De boerderij heeft een diepe voortuin en wordt deels omsloten door een gracht en singelbeplanting. Over de gracht ligt een "nieuw" betonnen voetgangersbruggetje met grindbetonnen pijlers, verbonden door buizen en midden op de brug een ijzeren hekje. Een lange oprijlaan met aan weerszijden essen loopt langs de oostzijde van de boerderij naar het achtererf. Een groot ijzeren hek, bestaande uit twee gegroefde hoofdpijlers met denappel en twee beweegbare hekken met regels en stijlen met punten, markeert aan de noordoostzijde de voormalige toegang tot het voorhuis.
De muren zijn opgetrokken in roodbruine baksteen. Het geheel onderkelderde voorhuis heeft achtruitsvensters, een brede kroonlijst en is gedekt met een schilddak waarop zwart geglazuurde pannen, op de nok twee schoorstenen. De fraaie ingangspartij midden in de voorgevel bestaat uit een dubbele paneeldeur met deurlichten onder een bovenlicht met een gietijzeren levensboom met vergulde leeuw. De ingang heeft een zware omlijsting met kroonlijst, de hoge stoep met vijf treden geeft het geheel nog meer cachet. Aan weerszijden van de ingang zijn gevelstenen met de initialen S.K.D. en B.O.B. De hals, die het voorhuis met de hoofdschuur verbindt, heeft een aangekapt dak dat gedekt wordt door een zwart geglazuurde Hollandse pan. Aan de oostzijde bevinden zich een paneeldeur onder een bovenlicht en twee zesruits vensters, alle met getoogde strek. Aan de noordzijde een zesruits venster met getoogde strek en aan de westzijde twee H-vensters met strek.
De hoofdschuur heeft evenals de kleine schuur een wolfsdak, de achtergevel twee dubbele staldeuren met bovenlichten onder korfbogen, waarin fraaie sluitstenen waarop een koe en een paard zijn afgebeeld. Boven de deeldeuren is een steen met het bouwjaar 1870 aangebracht. De kleine schuur heeft eveneens drie ingangen en evenals de grote schuur gietijzeren stalramen. Voor 1857 stond de boerderij zuidwaarts midden in het land. De plaats werd door Sebe Kornelis Dijkema en Bouwina Okkes Brontsema verplaatst naar de Stadsweg op de tegenwoordige plek.

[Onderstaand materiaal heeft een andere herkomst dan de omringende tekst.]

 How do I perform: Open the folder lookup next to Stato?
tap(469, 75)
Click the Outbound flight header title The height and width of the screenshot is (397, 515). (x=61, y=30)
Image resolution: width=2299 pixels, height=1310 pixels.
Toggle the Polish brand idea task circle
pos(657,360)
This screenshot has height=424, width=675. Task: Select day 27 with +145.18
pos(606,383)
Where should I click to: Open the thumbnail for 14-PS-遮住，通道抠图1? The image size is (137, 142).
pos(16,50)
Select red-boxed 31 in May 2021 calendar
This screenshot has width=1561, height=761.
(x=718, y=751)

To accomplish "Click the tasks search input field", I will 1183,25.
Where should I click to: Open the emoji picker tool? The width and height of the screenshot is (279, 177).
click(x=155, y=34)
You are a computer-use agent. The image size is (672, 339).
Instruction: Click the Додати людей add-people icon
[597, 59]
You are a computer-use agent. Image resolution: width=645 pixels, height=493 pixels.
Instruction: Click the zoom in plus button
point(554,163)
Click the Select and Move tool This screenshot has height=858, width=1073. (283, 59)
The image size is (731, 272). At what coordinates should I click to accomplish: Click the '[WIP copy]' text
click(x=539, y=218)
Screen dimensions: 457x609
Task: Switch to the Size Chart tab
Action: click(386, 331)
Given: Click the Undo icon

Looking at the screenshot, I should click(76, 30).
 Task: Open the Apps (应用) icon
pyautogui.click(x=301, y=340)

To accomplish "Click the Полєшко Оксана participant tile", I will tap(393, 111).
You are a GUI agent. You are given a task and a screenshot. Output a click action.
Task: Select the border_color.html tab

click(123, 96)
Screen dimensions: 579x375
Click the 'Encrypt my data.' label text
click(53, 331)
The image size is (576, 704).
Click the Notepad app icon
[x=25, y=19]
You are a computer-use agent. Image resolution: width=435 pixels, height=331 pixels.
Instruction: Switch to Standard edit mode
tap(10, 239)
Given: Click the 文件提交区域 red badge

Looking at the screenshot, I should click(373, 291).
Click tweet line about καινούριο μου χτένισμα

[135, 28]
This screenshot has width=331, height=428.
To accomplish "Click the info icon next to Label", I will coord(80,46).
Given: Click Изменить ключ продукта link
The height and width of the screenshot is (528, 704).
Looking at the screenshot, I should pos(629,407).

In het interieur zijn onder meer van belang: de gang met omlijste paneeldeuren, dubbele tochtdeuren met gekleurd glas onder een korfboogvormig bovenlicht met decoratieve ornamenten. In de voorkamers de houten vensterbanken met blinden, de balkenplafonds en de schouwen (één van hout en één van marmer).
De dwarshuisboerderij met aangebouwde bijschuur en stookhut en een toegangshek, is van algemeen belang vanwege cultuur- en architectuurhistorische waarde: als voorbeeld van een dwarshuisboerderij met bijschuur, stookhut en hek uit 1870, vanwege de sobere, doch verzorgde vormgeving, vanwege de redelijk grote mate van gaafheid van het exterieur, vanwege enkele waardevolle interieuronderdelen en vanwege de opvallende ligging aan de doorgaande weg van Garrelsweer naar Wirdum, aan de overzijde van het Damsterdiep.